26 gen travesia.jpgLa traccia è dapprima uno sterrato uso forestale e si inoltra sulla sinistra orografica della valle attraverso una foresta mista di Notophagus veri. Siamo sotto i 500 metri di quota su un pendio già marciato, è bosco valdiviano fatto con la barba de viecho che ricopre i tronchi e i rami, in seconda con le ridotte inserite. Dopo 20 minuti il primo guado di un affluente e troviamo 2 francesi con MTB carica che arrancano a piedi su per la salita non concepita per i ciclisti bensì per trattori o ruspe. Questi vengono da Ushuaia… da in capo al mondo, e di sicuro ne hanno viste di peggio. In ogni caso la traccia si fa ancor più disastrata e non è sulla carta open source caricata sul GPS. Ad ogni metro c’inoltriamo in questa valle selvaggissima, aspettiamo di vedere sbucare dal fogliame un triceratopo. Invece a un certo punto un gigantesco tronco di ñires blocca la pista. Noi, da veri sprovveduti dell’offroad, non abbiamo né motosega né pennato dietro e questo può essere un problema serio perché chissà quanti tronchi troveremo.  Qui ci vorrebbe in ogni caso una mina perché il diametro è veramente eccessivo. Non resta che tentare di aggirarlo e per fortuna siamo vicini al greto sassoso del fiume. Romà, che qui c’è già stato, dice di aggirare sulla sinistra ed attraversare una pozza fangosa, poi con manovra fra gli alberi girarsi ed uscire sul greto del fiume.  Ingrana la marcia e si impantana fino a metà ruota. Inutile sgrassare, siamo piantati. Bel casino! Mentre ci affanniamo a portar frasche da affondare sotto le ruote, da chissà dove sbuca un cavaliere. Ha il cappello di feltro a tesa larga ed il poncho, saluta educatamente. Io penso già ad attaccare un paranco ad un albero e che il cavallo sarebbe proprio utile ma quello fa due giretti e sparisce come è venuto.

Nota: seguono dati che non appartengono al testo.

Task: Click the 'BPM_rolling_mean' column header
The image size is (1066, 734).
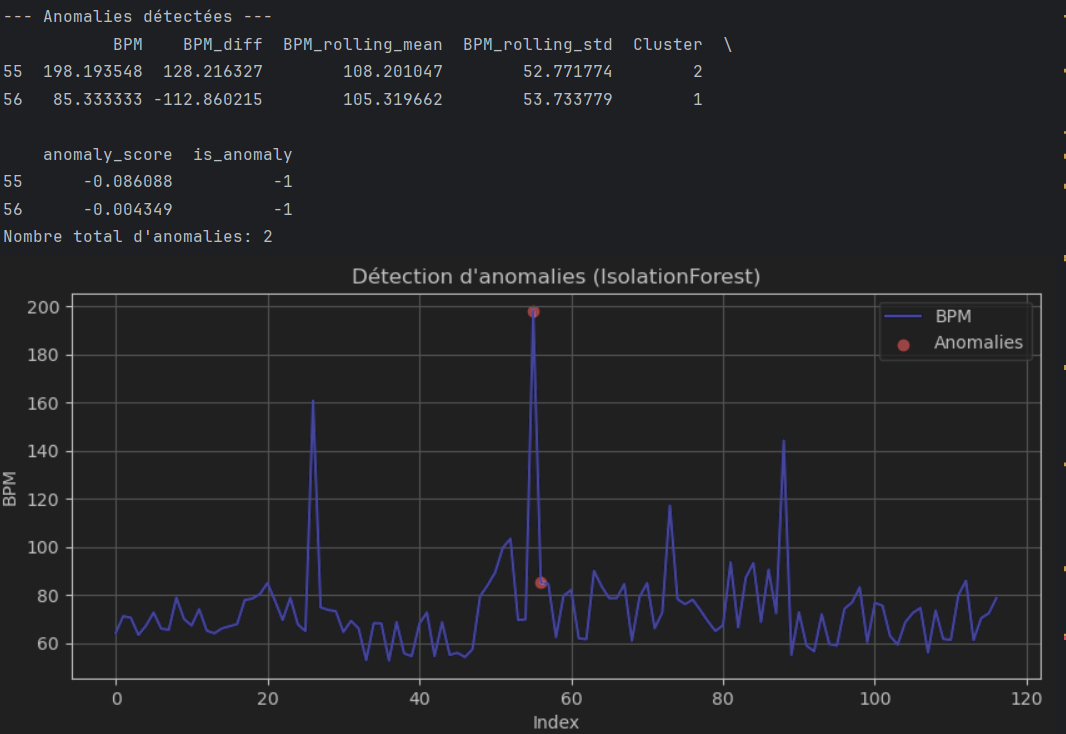Action: [362, 45]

Con qualche manovra e montando in 2 nel cassone ce la facciamo alla fine a guadagnare la terraferma, poi rientrare in pista sembra una bazzecola!

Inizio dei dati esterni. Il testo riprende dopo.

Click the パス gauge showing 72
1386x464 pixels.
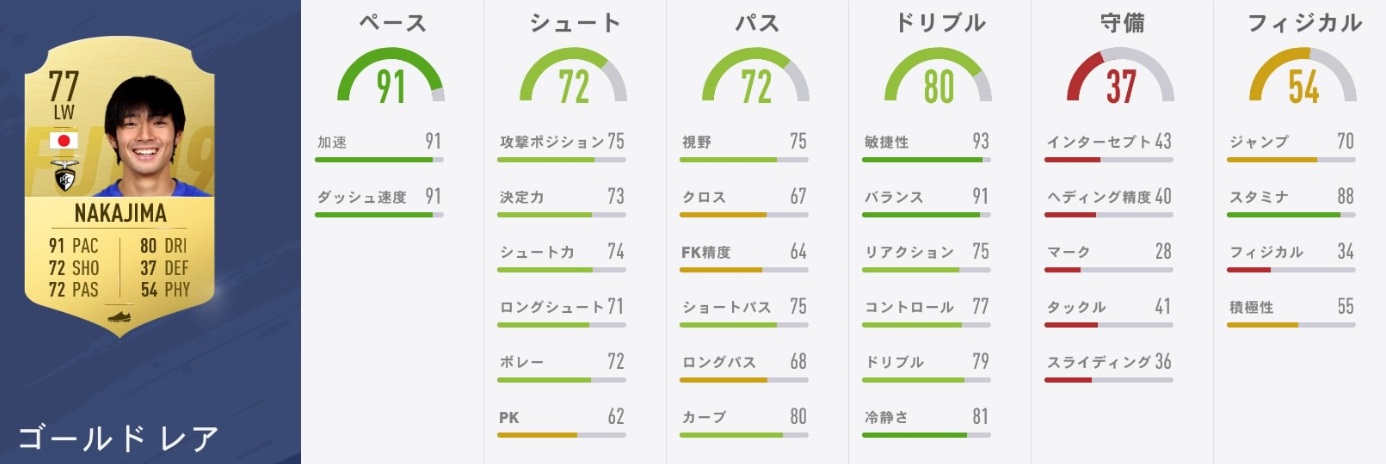pyautogui.click(x=756, y=81)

26 gennio travesia.jpgCosì proseguiamo e qui si apprezza cosa significa “fuori strada”, nel senso che non ho mai visto un veicolo passare sopra pietroni e attraverso gaudi come Romà ha fatto nei seguenti 30 km. E per fortuna perché tornare indietro sarebbe stato sempre più un problema. La “traccia”, dopo aver lungamente percorso il letto del fiume, s’inerpica fino al passo a 1402 metri in mezzo ad un bosco inestricabile. Ovviamente si va pianissimo ed è tutto un sobbalzare nell’abitacolo, ma avanziamo. Al km 77 da Currarewe entriamo nella proprietà del neozelandese, quello che ha chiuso la strada col vicino a valle.  Dal monte si entra tranquillamente ma ben presto arriviamo all’interruzione: il torrente ha effettivamente portato via  parte della pista e c’è un salto di un paio di metri tra il piano stradale e l’acqua. A destra lo steccato artigianale. Scendiamo in cerca di un’anima e dopo un km troviamo il guardiano che ci tiene quasi 40 minuti sulle spine: riconosce Romà (al quale aveva già spiegato che l’accesso è proibito) e ora lo vede arrivare dalla parte opposta… deve essere proprio duro! Ma non può farci fare 77 km a ritroso per 200 metri di tragitto perciò viene a smontare lo steccato e noi passiamo zigzagando tra le piante  fino oltre lo steccato.. dove vediamo una jeep d’un carabiniere piantata in mezzo alla pista… vuota. Il conducente chissà dov’è. Sono quasi le 18 e questo ha bloccato la strada ed è sparito. A nulla serve il nostro clacson,  quello che non riuscì alla natura sta riuscendo alla stupidità umana. Alla fine in quattro pieghiamo e storgiamo rami e arbusti laterali tanto da farci passare la camioneta, sia con un bel graffio sul fianco destro. Il collegamento con Alpehue è fatto e dalla feira alla strada asfaltata per Melipeuco sono 103 km e ci abbiamo messo oltre 8 ore. Arriviamo a casa a notte, siamo shakerati e dobbiamo fare le varie relazioni del caso, ma prima cena a casa di Romà. Il tempo cambia e pioverà ma ora una dormita non ce la leva nessuno.